With the coming of Spring, it’s important to brush up on those threats, waiting in the warm sun, for your pet. Check out these suggestions to prepare yourself and your furry friend for the warm months ahead.
Spring is the time to check your dog’s collar and name tag again.
A couple weeks ago, my dog Arlo’s cousin Dakota escaped from his back yard. It was a nice day and he was in his fenced-in yard enjoying the sun. When Dakota’s dad, Josh, came back to check on him, he was gone. The worst news came just 5 minutes later. Josh had realized he had just switched Dakota’s collar and his tags were not on the new one.
We immediately organized a search party to find him. Dakota is just a puppy and lives near a busy intersection so we were extremely worried about cars. We searched for a couple hours with no luck. With the sun starting to go down and no sign of Dakota, Josh started to panic. He called every animal shelter in the area letting them know that his dog got out, and does not have tags.
A couple hours later, Josh received a call from a local animal shelter. They had found Dakota, but he was in need of medical attention-he was found with a serious gash on his leg. Upon the news, the entire family raced to his side. Apparently Dakota had attempted to jump his fence, only to get his leg stuck. The cut on his leg had scared him so much that he just started running. A fellow dog lover found him and after realizing he needed medical attention and had no tags, he called the local shelter. Because Josh had made the local shelters aware of missing Dakota, they were able to reunite them.
While this story has a happy ending, not all do. Checking your dog’s tags should be as routine as checking your smoke detectors.
Let Your Garden Grow—With Care
Pet parents, take care—fertilizers, insecticides and herbicides keep our plants and lawns healthy and green, but their ingredients aren’t meant for four-legged consumption and can be fatal if your pet ingests them. Always store these poisonous products in out-of-the-way places and follow label instructions carefully. Check out the full list of garden care tips.
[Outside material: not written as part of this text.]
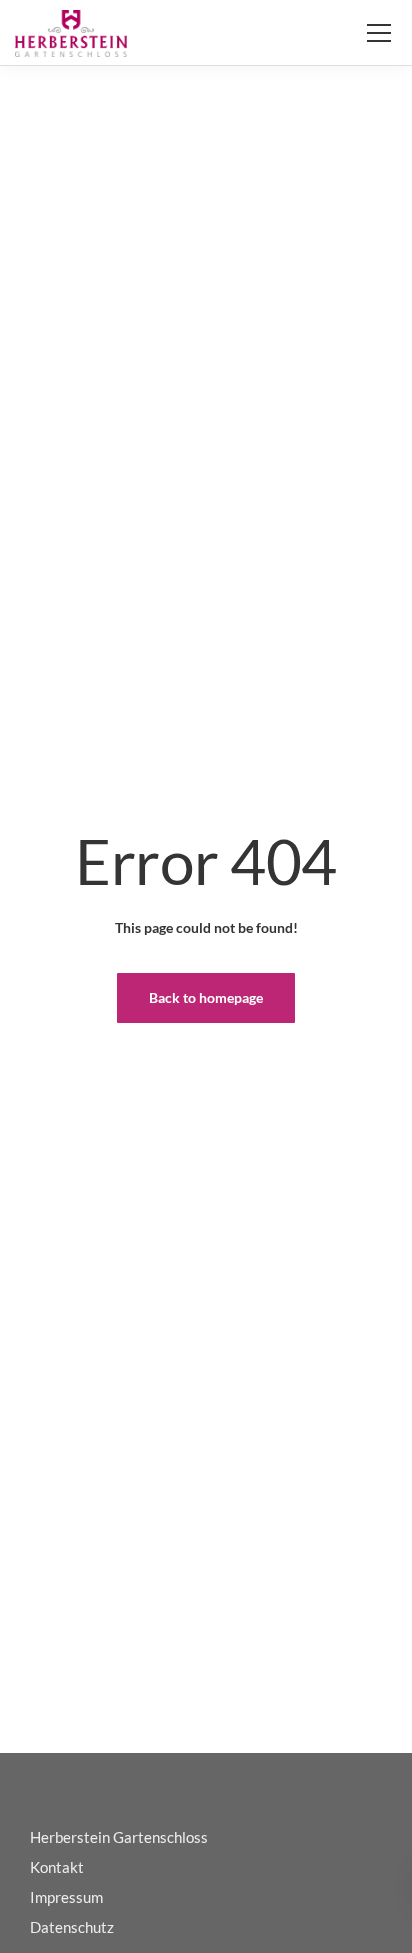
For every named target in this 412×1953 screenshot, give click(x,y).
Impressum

Let your garden bloom! But beware, many popular springtime plants—including Easter lilies, rhododendron and azaleas—are highly toxic to pets and can easily prove fatal if eaten. Check out the full list—and pictures—of toxic and non-toxic plants for your home and garden.
Think cocoa mulch sounds like a good idea? Think again. Cocoa bean mulch is widely used for agriculture and gardening. While the cocoa bean itself is a rich source of the alkaloid methylxanthines, theobromine and caffeine, if animals ingest whole beans, or cocoa powder, signs of “chocolate toxicity” can develop.
Choose pet-safe options for substances like snail bait, weed and feed products, or go organic and try planting flowers like Mexican marigold, which naturally repel insects without harming animals. When all else fails, check the label. Most gardening products will contain information about human and pet contact after use. If there’s a doubt about the product’s safety for your pet, don’t use it!
Getting ready to do a little spring cleaning? If so, don’t forget your dog. Give them a fresh start by…
- Picking up the yard: With a bag, collect small rocks or other debris that might cause a dog to choke or get lodged in his foot. By doing so, you will lower his risk of having an outdoor accident.
- Washing toys and bedding: Bacterium and fleas can build up on your canine’s toys and bedding. Throw them in the washer or clean them with a mix of distilled water and vinegar in order to eliminate or reduce these problems.
- Replacing your dog’s collar: As a dog gets older, his collar wears out or gets too small from him. Avoid the possibility of it becoming embedded by replacing it yearly with a new one.
- Cleaning eating and water bowls: Germs – bacteria – can collect on anything that touches your dog’s mouth. Thoroughly clean your dog’s eating and water bowls by putting them in the dishwasher. This process will do away with the kind of dirt not visible to the naked eye.
- Sterilize any dog brushes or combs: Grime and dirt can collect on dog brushes and combs. Sterilize them by soaking them in hot water and soap. Then, dry them off with a paper towel.
In order to protect your pet from possible harm, it’s important to make sure you keep known poisonous plants and toxic items out of reach, watch for plants and toxic items that have been chewed on, keep an eye on your pet for symptoms of poisoning, and take your pet — along with a sample of the plant/toxic item — with you to your veterinarian immediately if you suspect a poisonous item has been consumed. Add these things to your spring agenda and start your dog off right for the warm weather.